One of my favorite movie scenes is from the 1939 Alfred Hitchcock thriller, The 39 Steps. Our hero, Richard Hannay (ably played by a dashing Robert Donat), is fleeing from police and spies. He darts into an auditorium, where he is mistaken for the featured speaker and led to the dais. Hundreds of eyes are upon him and the crowd grows restless. Without knowing the topic or the audience, Hannay launches into an impassioned speech, stringing together platitudes and general observations. He senses what the crowd wants and they are charmed. Hannay wins their support, just as he is whisked away by the police.
I thought of Hannay-Donat often while reading Rachel Dewoskin’s memoir, Foreign Babes in Beijing. It is a very entertaining book, well-told, with a most improbable story line. Dewoskin plays a role – American woman in Beijing – in her daily life and on television. She is committed to the role, but at the same time she knows that she is living a performance.

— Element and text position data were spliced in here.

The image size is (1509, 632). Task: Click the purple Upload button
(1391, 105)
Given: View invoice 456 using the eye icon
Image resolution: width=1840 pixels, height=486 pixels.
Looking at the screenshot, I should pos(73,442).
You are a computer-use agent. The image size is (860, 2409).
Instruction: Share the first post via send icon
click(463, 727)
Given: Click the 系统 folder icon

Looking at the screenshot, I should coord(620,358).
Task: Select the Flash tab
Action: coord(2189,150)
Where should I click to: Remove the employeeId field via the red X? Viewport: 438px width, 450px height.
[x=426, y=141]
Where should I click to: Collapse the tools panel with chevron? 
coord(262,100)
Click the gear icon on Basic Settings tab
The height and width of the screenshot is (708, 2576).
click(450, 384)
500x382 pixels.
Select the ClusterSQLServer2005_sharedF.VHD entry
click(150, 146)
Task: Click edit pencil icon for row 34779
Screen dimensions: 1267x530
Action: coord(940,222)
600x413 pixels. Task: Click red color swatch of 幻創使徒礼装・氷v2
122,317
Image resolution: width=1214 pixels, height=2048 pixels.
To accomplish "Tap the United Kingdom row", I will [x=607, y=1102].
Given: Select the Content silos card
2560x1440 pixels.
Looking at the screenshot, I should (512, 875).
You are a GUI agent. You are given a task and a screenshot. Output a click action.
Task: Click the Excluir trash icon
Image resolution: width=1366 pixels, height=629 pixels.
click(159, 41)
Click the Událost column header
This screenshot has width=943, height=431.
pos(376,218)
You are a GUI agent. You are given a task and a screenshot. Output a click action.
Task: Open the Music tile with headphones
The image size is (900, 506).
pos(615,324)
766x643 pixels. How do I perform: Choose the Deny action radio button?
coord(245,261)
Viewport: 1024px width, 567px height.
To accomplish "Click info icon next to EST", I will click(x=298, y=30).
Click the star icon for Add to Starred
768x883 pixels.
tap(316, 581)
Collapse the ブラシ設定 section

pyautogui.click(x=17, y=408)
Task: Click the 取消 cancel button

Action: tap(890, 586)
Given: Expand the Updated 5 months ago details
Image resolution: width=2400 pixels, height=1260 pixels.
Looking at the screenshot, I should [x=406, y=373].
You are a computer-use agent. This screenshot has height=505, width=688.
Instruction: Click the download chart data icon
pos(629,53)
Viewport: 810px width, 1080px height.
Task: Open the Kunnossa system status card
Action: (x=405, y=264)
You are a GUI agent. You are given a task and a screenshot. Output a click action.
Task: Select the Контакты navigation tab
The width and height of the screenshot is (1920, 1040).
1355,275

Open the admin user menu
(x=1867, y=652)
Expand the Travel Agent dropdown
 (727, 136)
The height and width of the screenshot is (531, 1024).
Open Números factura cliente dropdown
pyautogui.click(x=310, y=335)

Dewoskin is the daughter of a well-known American sinologist. She spent much of her childhood traveling in China, and after graduating from college, decided to take a job in Beijing working for an American public relations firm. She knew little about PR, but at age twenty-one, she wanted to see something new. China in the early 1990s, just as it was opening up new economic opportunities to the west, was an ideal opportunity for an American with Chinese language skills. Dewoskin started work, found a place to live, and began to explore and keep a journal.
She describes her day-to-day work existence with engaged bemusement and humor, particularly as she worked diligently in trying to figure things out. China can be a terrifically difficult culture to navigate, and at that period, she was a pioneer. Very little made sense. Every interaction, especially with friends and colleagues, was influenced by culture and protocol. Only through the benefit of time did she realize her errors and false assumptions. The language posed constant challenges. She notes often that she was never quite sure she understood what others were saying. Adding to it, just about everyone can be a bit of a fool in their early 20s.
Propelling an interesting journey into the absurd, a man she met at a party encouraged Dewoskin to audition for a role on Chinese television. Dewoskin had acted in college so thought of it as a bit of lark. Much to her surprise, she was cast as a lead in the soap opera “Foreign Babes in Beijing.” Playing the role of Jiexi, a sexy American who is able to snare a Chinese man, Dewoskin became a star and an unwitting vehicle by which Chinese culture worked through issues of western women. The soap was a multi-year smash. Overall viewership was more than 600 million.
After several years of acting, making friends and growing up, her adventures invariable come to an end. Dewoskin made her way back to the United States. Several years later, her notebooks became the source of this book. She is now a writer.
Dewoskin does not make grand sweeping arguments in Foreign Babes. Nor does she try to prove points about Chinese culture. Instead, she describes and recounts with a keen appreciation of people and detail. She is smart and thoughtful. The result is a very interesting account of an intelligent and resourceful woman doing something unexpected in a foreign world that she struggles to understand. It’s an apt description of many immigrant stories – only this one is told from a different perspective.